When it comes to committee gavels, use it or lose it

If one were to list of all the reasons Joe Lieberman is spectacularly annoying, it’d take a while. There’s his support for the Bush/Cheney foreign policy; his broken promises from the 2006 campaign; his constant reinforcing of right-wing media frames; his support for GOP obstructionism; etc.

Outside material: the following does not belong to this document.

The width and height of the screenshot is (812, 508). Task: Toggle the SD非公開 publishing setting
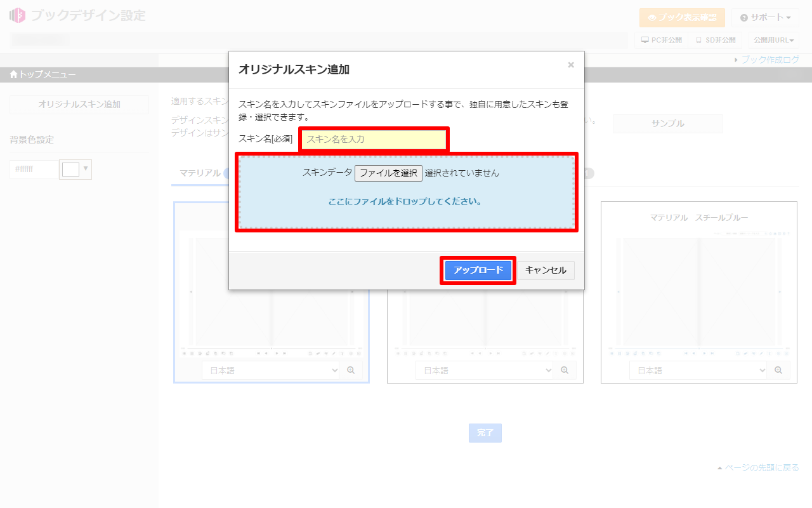[x=715, y=39]
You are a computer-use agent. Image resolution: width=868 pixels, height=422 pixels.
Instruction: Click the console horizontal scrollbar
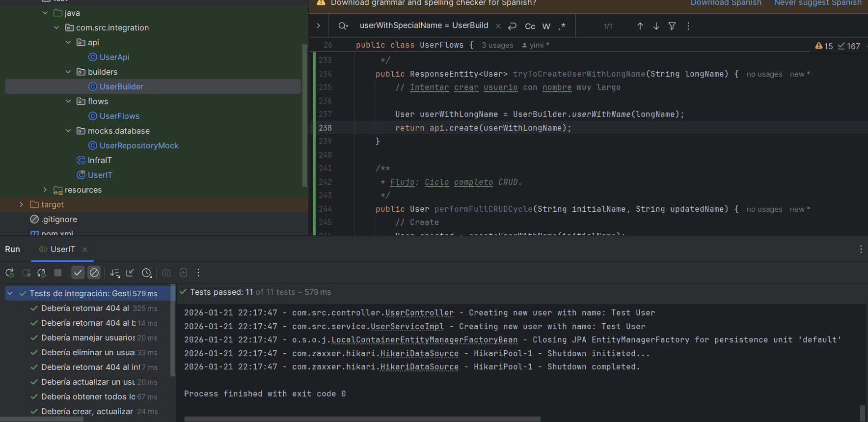coord(362,419)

While all of those are, to be sure, maddening, I’d put an entirely different problem at the top of the list: his wholesale negligence as chairman of the Senate Homeland Security and Governmental Affairs Committee.

Brian Beutler has a great piece today on “The Year in Oversight,” and notes a point that doesn’t get emphasized nearly enough:

There certainly have been gaffes, softballs, and missed opportunities. And the most obvious are found in the Senate Committee on Homeland Security — the Senate’s version of Rep. Henry Waxman’s Oversight Committee in the House. Unlike Waxman’s enthusiastic probing, the Senate chair conducted zero proactive investigations into Bush administration malfeasance. It’s chairman? Connecticut’s Joseph Lieberman.

A year ago, seeking re-election, Lieberman said this committee was his top priority, and he was desperate to return to the Senate so he could wield the gavel. And now that he has the authority he sought, he’s decided not to conduct any real oversight of the administration at all.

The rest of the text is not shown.